# StyleXP



## elitza

Ok... here is the reason of my dreamless nights >.<
I installed SP3 a week ago, works fine. Downloaded rafael’s uxtheme, all great. Now... I tried to load style xp and I just can’t get it work. It says “StyleXP cannot be enabled on this system. StyleXP works on the fallowing builds of XP...”
Any suggestion if is there something to do about it?


----------



## patrickv

My first question, why download UX theme. when style XP already does the patching ?

anyways as for your question, just so happens styleXP does not work on SP3.
Am not actually saying it doesn't but if it's telling you you need an XP build XXXX etc, it won't work.
I suggest you find another program for customization... dunno about Windowblinds, try it


----------



## elitza

I’ve been googling the StyleXp and SP3 compatibility question before staring this thread, and people say it works after they patched the uxtheme.

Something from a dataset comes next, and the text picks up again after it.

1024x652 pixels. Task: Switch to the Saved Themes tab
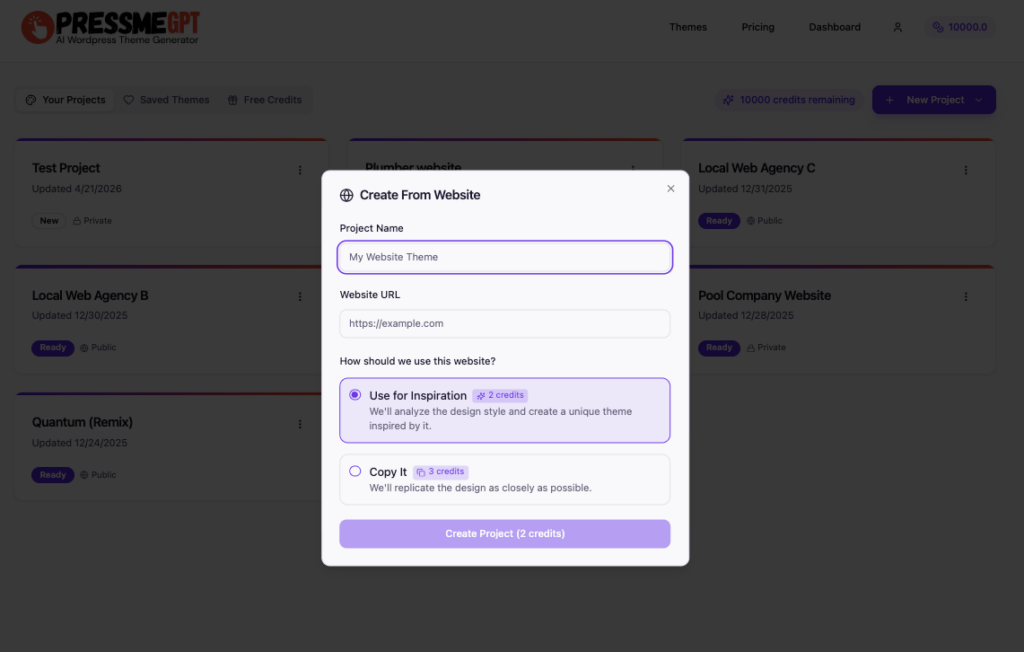tap(166, 100)
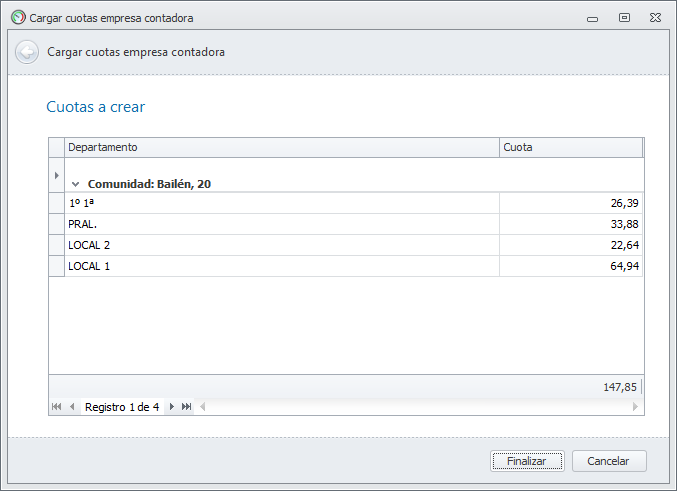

So I’m wondering... is there something that I do wrong, does SP3 have any file protection that is replacing the patched uxtheme or... something else that I ignore?


----------



## titaniumjjp

Did you get the uxtheme file patched? If not try using the patch on this page http://www.withinwindows.com/uxtheme-patches/ . Style XP should work after that, but if it doesn't, you can download visual styles from deviant art instead of using StyleXP


----------